__What to produce__: Without the pictures, reproduce the entries below exactly.

** Entries supplied follows **

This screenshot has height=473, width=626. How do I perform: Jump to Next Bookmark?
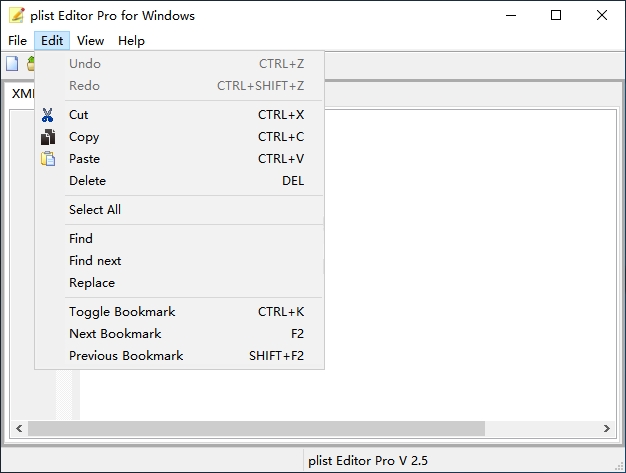(x=179, y=334)
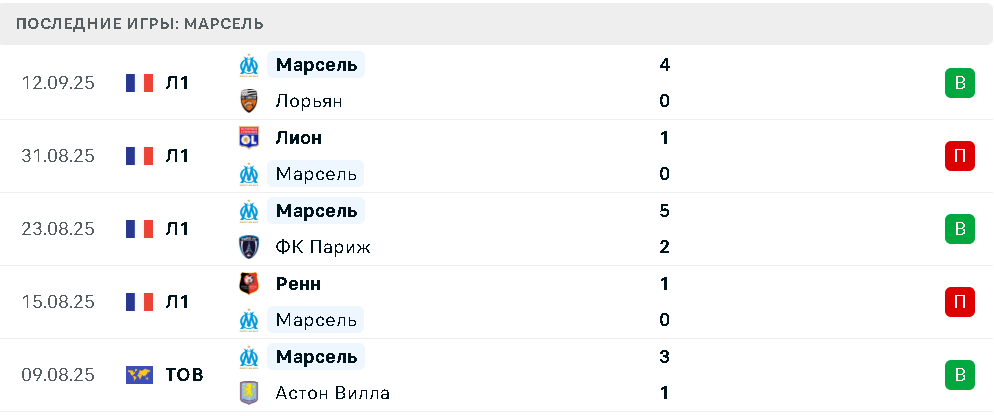Click the Последние игры: Марсель header
Viewport: 994px width, 416px height.
[139, 24]
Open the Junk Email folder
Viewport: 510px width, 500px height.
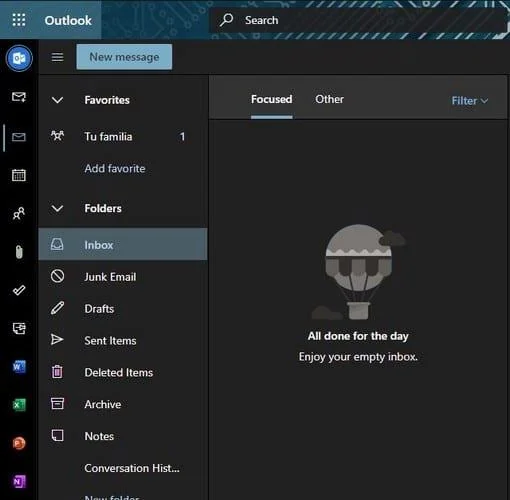pyautogui.click(x=123, y=277)
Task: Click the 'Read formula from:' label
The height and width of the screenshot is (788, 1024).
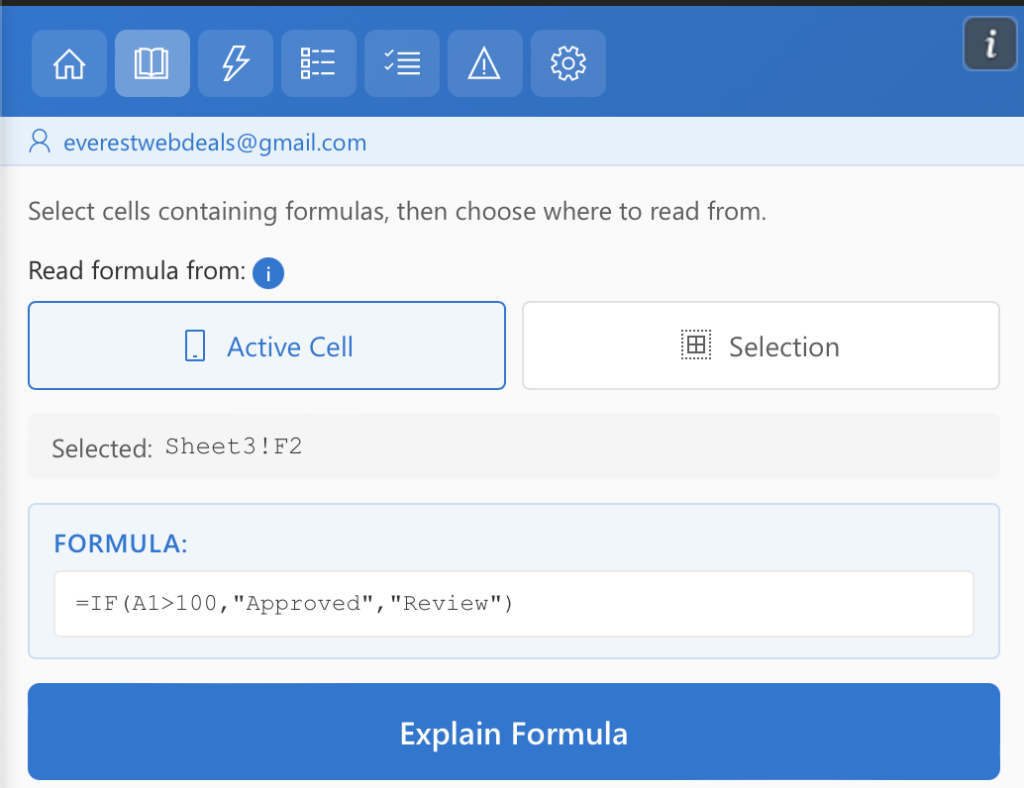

** End of Entries supplied **

__Expected answer__:
This screenshot has height=473, width=626. How do I perform: Jump to Next Bookmark?
(x=179, y=334)
Click the Последние игры: Марсель header
Viewport: 994px width, 416px height.
[139, 24]
Open the Junk Email folder
Viewport: 510px width, 500px height.
pyautogui.click(x=123, y=277)
Task: Click the 'Read formula from:' label
The height and width of the screenshot is (788, 1024).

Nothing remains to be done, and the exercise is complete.